I'm new in DW and I need to create a very simple warehouse for an e-commerce website.

Dimension tables

  • date dimension table (id, year, quarter, month, day)
  • time dimension table (id, hour, minute)
  • product dimension table (id, product name, price, category id)
  • product category dimension table (id, category name)

Fact table

  • sales per product (date id, product id, sales count, price sum)

This fact table is suitable for questions like "How much products were sold in June" etc.

But I will need answer questions like "In which category were sold the most products in June?" or "What is the most business successful hour of the day on wednesdays?".

I see two possibilities:

  1. I can add new column (category id or time id) into product fact table. But this id will change table's granularity
  2. I can create another fact table for categories which will contains facts about categories. But this (in my opinion) is wasting disk space, isn't it?

Which possibility is correct?

jnemecz
  • 3,171
  • 8
  • 41
  • 77
  • 1
    May downvoter explain what is wrong with this question? I can to add some missing information if needed. – jnemecz Mar 02 '13 at 06:22

3 Answers3

1

Your sales fact table should be by order line item

You could add a degenerate dimension just for hour of the day, or add a time dimension table at the grain of hour.
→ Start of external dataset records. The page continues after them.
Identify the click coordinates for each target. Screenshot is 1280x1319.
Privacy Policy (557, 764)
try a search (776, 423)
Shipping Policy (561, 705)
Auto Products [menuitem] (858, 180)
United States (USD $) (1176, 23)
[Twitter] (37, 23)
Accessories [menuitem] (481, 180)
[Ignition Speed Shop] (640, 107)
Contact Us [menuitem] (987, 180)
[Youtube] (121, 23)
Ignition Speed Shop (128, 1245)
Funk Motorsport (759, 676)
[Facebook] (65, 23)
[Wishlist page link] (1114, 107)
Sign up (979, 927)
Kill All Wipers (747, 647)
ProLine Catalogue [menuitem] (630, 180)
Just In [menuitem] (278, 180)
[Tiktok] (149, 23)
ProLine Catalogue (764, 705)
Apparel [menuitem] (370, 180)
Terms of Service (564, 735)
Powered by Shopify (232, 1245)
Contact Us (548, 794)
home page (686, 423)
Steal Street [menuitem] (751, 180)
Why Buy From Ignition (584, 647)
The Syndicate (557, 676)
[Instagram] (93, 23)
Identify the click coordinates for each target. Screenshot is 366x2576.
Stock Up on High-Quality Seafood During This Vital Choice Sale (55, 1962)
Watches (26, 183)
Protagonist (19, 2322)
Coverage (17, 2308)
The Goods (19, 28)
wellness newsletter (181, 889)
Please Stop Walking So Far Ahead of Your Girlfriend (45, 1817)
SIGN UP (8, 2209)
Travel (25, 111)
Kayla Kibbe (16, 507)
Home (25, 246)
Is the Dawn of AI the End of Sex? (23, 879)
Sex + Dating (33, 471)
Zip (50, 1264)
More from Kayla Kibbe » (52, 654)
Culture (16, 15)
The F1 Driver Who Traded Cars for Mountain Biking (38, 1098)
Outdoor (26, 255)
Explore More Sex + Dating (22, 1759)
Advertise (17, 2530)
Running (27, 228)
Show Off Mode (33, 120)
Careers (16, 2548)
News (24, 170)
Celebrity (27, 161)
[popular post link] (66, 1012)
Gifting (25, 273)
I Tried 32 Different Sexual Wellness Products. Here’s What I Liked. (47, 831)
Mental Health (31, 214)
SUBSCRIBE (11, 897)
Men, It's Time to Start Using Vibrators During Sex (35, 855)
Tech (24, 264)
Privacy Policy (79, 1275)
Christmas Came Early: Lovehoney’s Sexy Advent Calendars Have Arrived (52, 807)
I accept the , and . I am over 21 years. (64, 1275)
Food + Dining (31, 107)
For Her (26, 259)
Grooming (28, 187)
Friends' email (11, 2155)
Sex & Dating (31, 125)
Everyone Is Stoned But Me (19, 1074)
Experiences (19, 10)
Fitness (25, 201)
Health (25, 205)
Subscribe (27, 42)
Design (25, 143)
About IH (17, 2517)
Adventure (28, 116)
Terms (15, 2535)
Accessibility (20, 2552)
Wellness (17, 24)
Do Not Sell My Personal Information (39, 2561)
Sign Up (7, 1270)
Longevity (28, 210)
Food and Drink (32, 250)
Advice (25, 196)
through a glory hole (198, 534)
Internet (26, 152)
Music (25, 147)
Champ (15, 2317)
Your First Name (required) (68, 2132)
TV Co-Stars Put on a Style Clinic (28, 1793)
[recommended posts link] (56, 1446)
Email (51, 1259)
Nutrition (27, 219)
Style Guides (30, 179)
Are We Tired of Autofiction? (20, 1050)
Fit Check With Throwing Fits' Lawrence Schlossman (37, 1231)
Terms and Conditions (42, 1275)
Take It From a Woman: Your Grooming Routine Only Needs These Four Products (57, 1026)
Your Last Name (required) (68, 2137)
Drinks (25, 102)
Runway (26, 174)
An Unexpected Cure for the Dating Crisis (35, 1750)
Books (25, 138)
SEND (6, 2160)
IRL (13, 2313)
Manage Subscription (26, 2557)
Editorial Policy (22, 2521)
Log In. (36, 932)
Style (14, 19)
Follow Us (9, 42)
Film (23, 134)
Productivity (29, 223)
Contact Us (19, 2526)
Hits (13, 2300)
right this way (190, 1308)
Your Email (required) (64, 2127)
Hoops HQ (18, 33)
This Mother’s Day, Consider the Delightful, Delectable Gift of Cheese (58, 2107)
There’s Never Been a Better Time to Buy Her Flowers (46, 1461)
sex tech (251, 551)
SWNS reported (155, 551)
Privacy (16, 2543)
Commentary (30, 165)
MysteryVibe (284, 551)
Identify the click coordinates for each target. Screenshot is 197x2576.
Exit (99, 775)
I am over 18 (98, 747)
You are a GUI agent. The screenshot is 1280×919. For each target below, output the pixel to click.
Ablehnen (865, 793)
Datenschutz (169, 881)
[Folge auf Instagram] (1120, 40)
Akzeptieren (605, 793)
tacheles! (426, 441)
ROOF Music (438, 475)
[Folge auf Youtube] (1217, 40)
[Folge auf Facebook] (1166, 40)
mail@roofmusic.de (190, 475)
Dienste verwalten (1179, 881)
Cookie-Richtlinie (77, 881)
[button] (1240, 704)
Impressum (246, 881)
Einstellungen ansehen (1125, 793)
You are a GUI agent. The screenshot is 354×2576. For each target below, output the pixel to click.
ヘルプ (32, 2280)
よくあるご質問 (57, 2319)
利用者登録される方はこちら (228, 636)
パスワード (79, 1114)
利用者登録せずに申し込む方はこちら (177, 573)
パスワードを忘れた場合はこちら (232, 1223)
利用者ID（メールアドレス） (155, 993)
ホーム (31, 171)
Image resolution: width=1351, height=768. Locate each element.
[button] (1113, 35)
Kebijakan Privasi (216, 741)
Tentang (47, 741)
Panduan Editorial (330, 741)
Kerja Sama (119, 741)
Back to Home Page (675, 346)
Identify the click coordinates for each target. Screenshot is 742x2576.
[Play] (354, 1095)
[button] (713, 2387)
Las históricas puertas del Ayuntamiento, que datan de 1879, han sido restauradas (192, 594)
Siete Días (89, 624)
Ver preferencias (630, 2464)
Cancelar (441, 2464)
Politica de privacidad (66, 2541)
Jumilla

Why don't you just add category name to dim_product?

Neil McGuigan
  • 46,580
  • 12
  • 123
  • 152
  • Because product may be listed in more categories. – jnemecz Mar 02 '13 at 05:58
  • 1
    Its fine, it's just a product hierarchy. You can have the same category in many records of the product dim. Data duplication is OK in a star schema. – N West Mar 04 '13 at 01:47
0

If you create your Fact_table at the sales per item level, i.e. at almost the transactional grain, I think you can then add category id to the Fact_table referencing to one Dim_category. This definitely adds to the disk storage with respect to the Fact_table, but at later stage this Datamart will be able to answer any question that u have.

Divas
  • 455
  • 2
  • 7
  • 14
0

Yup. Always create the fact at the most granular that occurs in you business process (if your source system allows you to)- in this case each sale of each product to a customer at a specific data and time. You can always create aggregates from those granular facts later if (and only if) needed for performance

And disk space is pretty cheap compared to the effort of rework.